EP007 — When the Words Aren't the Thinking (Latent Reasoning)
When you ask a modern language model to "think step by step," it writes out intermediate reasoning before answering and tends to do better on hard problems. The field has been treating those written steps as the reasoning itself. A new position paper from Wenshuo Wang argues that the evidence currently favors a different picture: the real reasoning happens in the hidden internal states moving through the network's layers, and the chain of thought is more like a transcript — sometimes faithful, often not. The cross-domain parallel is Nisbett and Wilson's 1977 stocking experiment, where shoppers gave confident, articulate explanations for choices that were actually driven by something they never mentioned.
Cross-domain connection
Cognitive psychology — Nisbett and Wilson's 1977 stocking experiment, in which shoppers presented with four identical pairs of stockings on a table picked the right-most pair four times more often than the left-most (a clean position effect), then, when asked why, confidently named material, texture, weave — features that did not exist. The verbal explanation came from a different system than the one that made the choice. Wang's H1 is the computational sibling: the chain of thought is produced by the same overall model whose hidden states are doing the reasoning, but it is not a transcript of those hidden states — it is a plausible verbal report, generated alongside. Holds on hidden primary computation, verbal trace produced by the same overall system, and a methodological move off the verbal report and onto either behavior or substrate. Breaks on this: in humans the verbal-report subsystem is causally decoupled from the reasoning system, but in language models the chain-of-thought tokens are not external commentary — they are fed back in as input to the next step's computation. They are IN the loop. Forward question for the show: when the trace is part of the computation that produces the next step, does the line between "architecture" and "behavior" still cut cleanly the same way?
Concepts introduced
- The "think step by step" / chain-of-thought paradigm (named, scoped to "the model writes out intermediate reasoning before answering")

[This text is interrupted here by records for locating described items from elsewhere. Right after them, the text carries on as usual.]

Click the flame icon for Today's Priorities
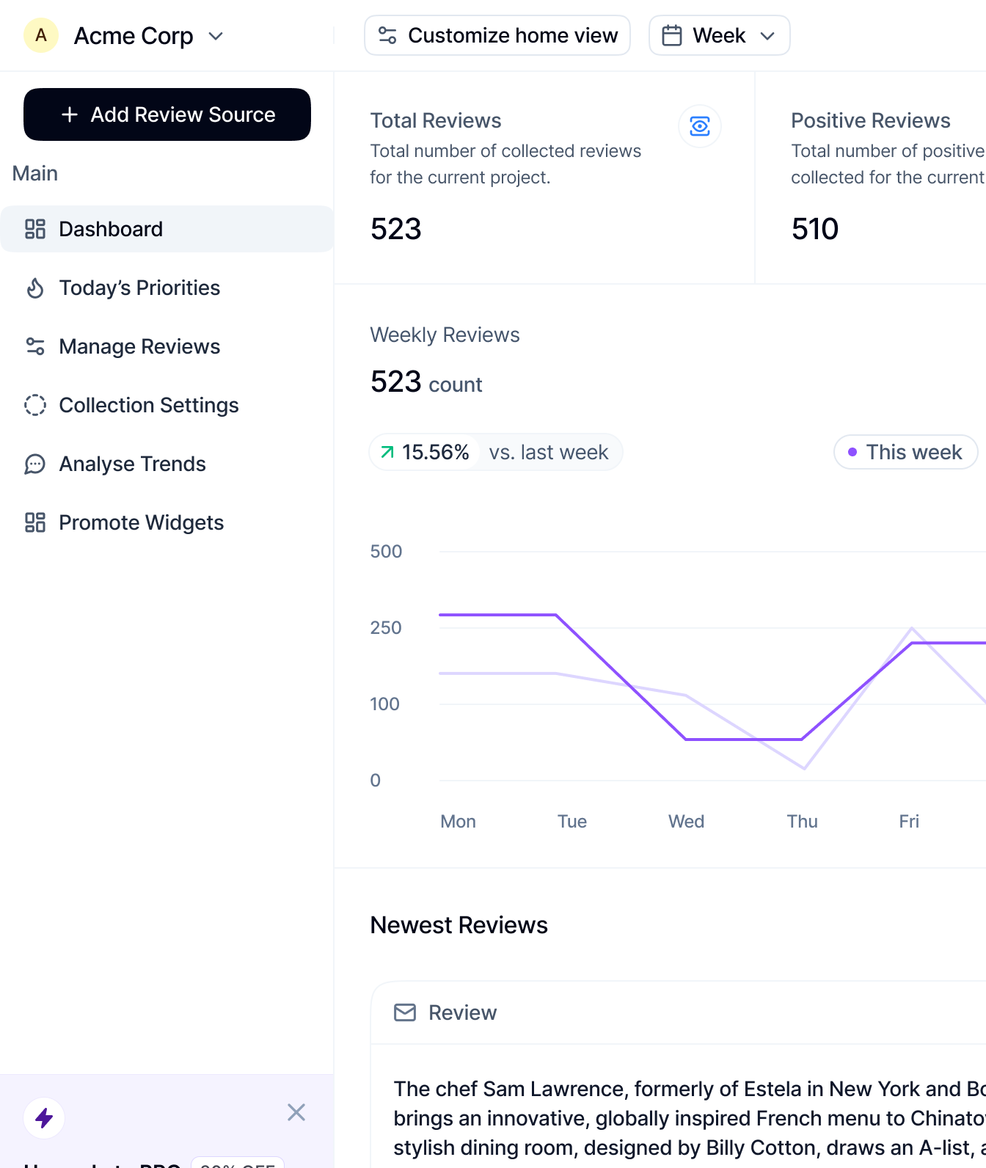The image size is (986, 1168). [x=34, y=288]
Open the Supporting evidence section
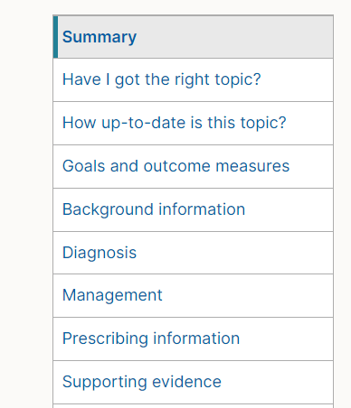This screenshot has width=351, height=408. (x=142, y=382)
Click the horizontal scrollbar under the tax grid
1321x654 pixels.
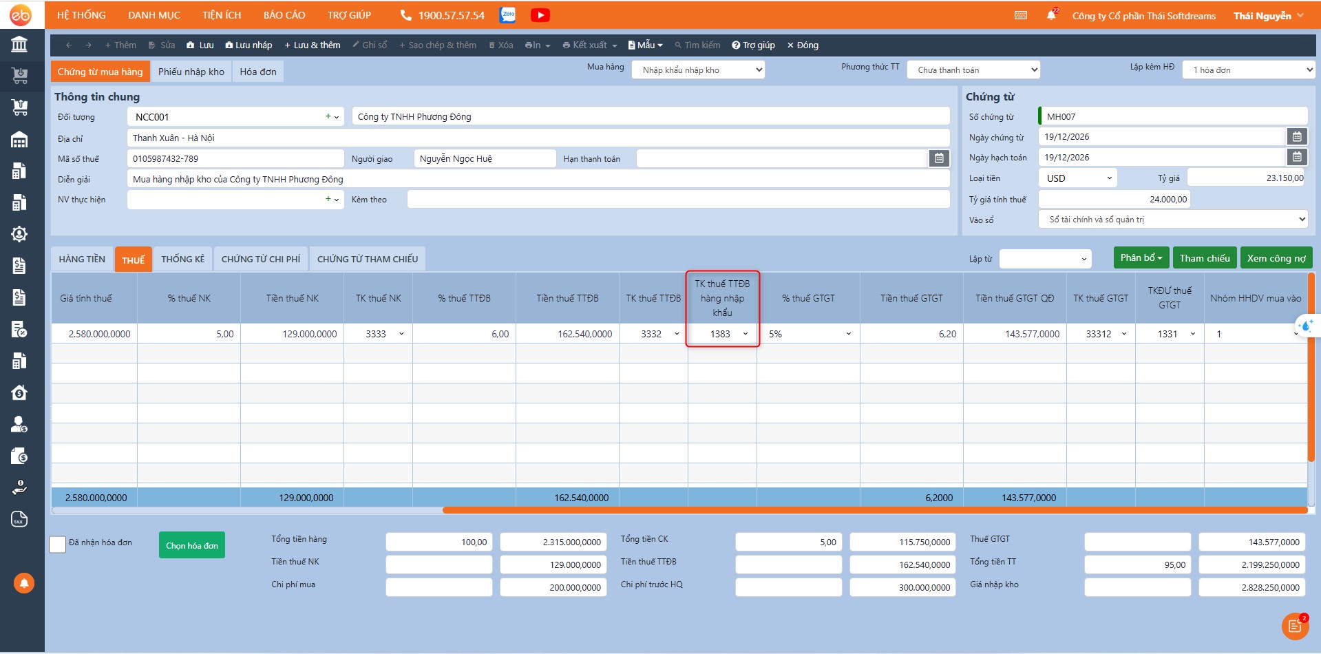874,510
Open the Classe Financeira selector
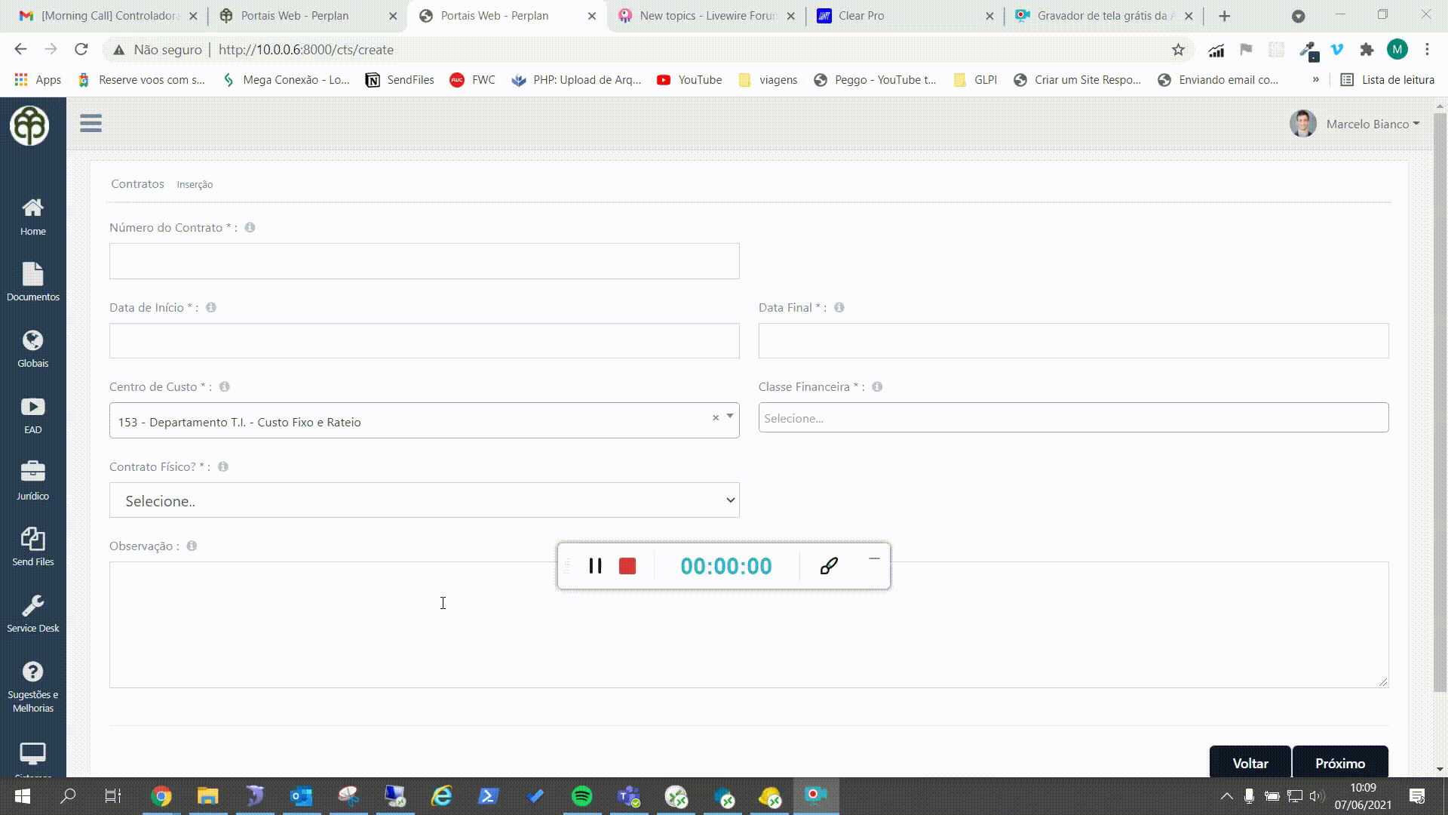The width and height of the screenshot is (1448, 815). point(1072,417)
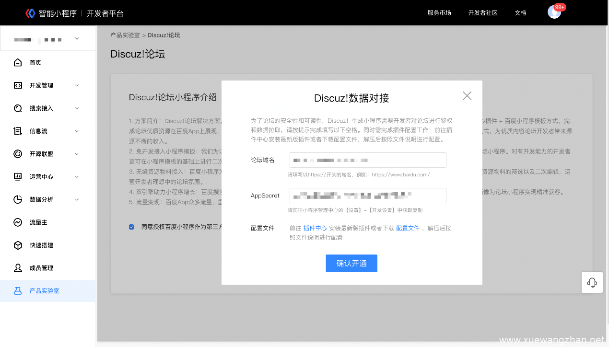Open 开发者社区 in the top navigation
This screenshot has height=347, width=609.
click(x=483, y=13)
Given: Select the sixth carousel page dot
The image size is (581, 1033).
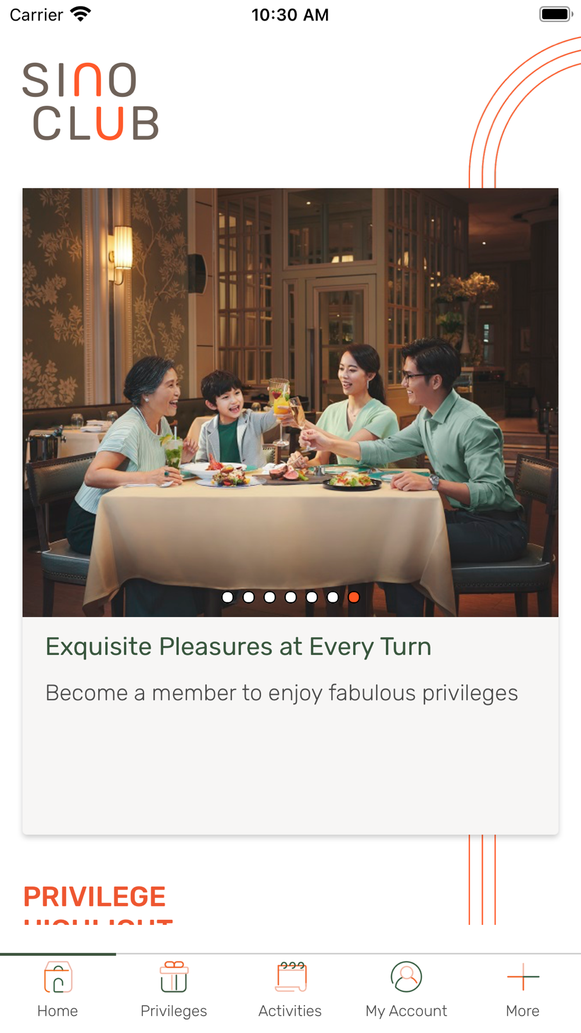Looking at the screenshot, I should coord(332,597).
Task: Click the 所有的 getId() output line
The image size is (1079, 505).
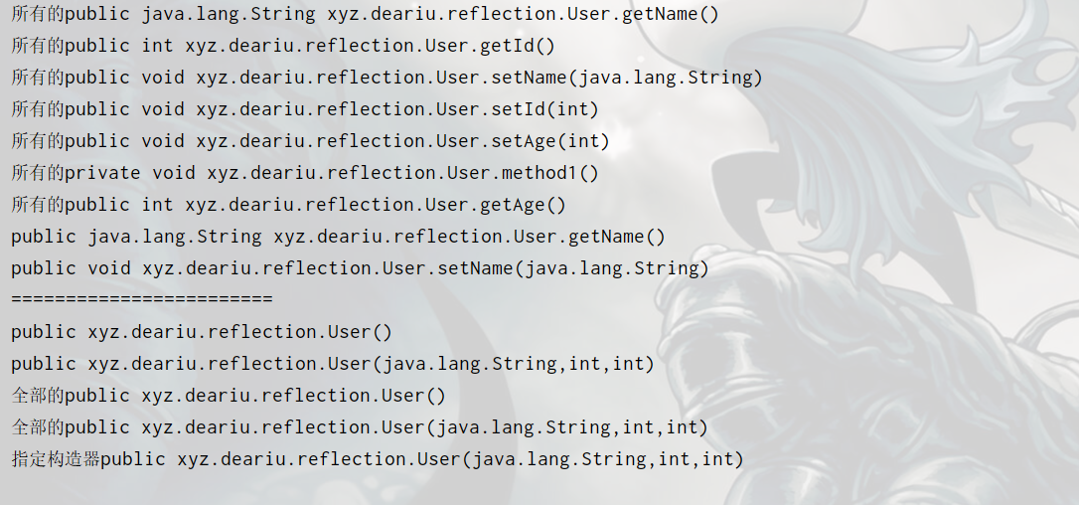Action: point(283,46)
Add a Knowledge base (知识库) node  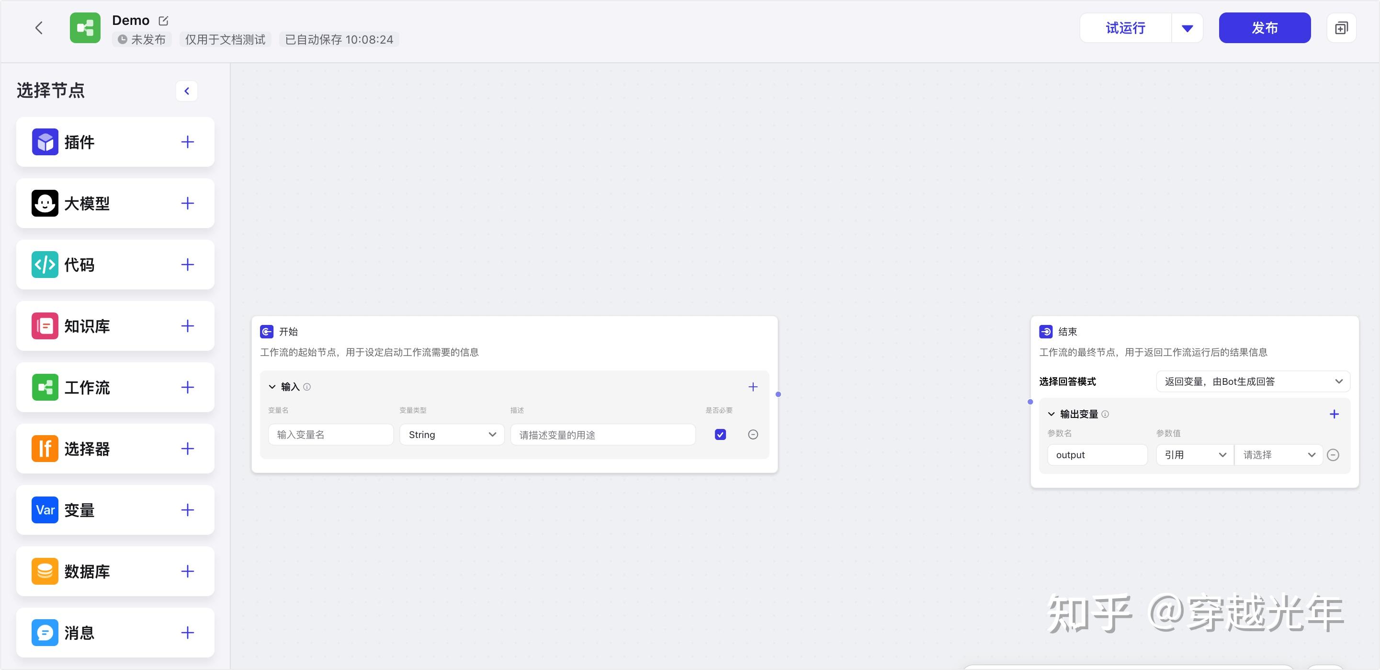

- Three competing hypotheses about what reasoning IS as a computational object — H1 (latent-state trajectories), H2 (the visible chain of thought), H0 (generic serial compute) — named cleanly so the audience can hold them
- Hidden states / residual stream as the substrate where the model's computation actually moves (introduced gently, no math)
- Unfaithful chains of thought (the empirical finding that models' written reasoning sometimes contradicts the answer they give)
- The asymmetry test: rephrase the chain of thought while preserving the hidden state → performance holds; preserve the chain of thought while perturbing the hidden state → performance collapses
- Mechanistic interpretability (named once, framed as "peering inside the wiring")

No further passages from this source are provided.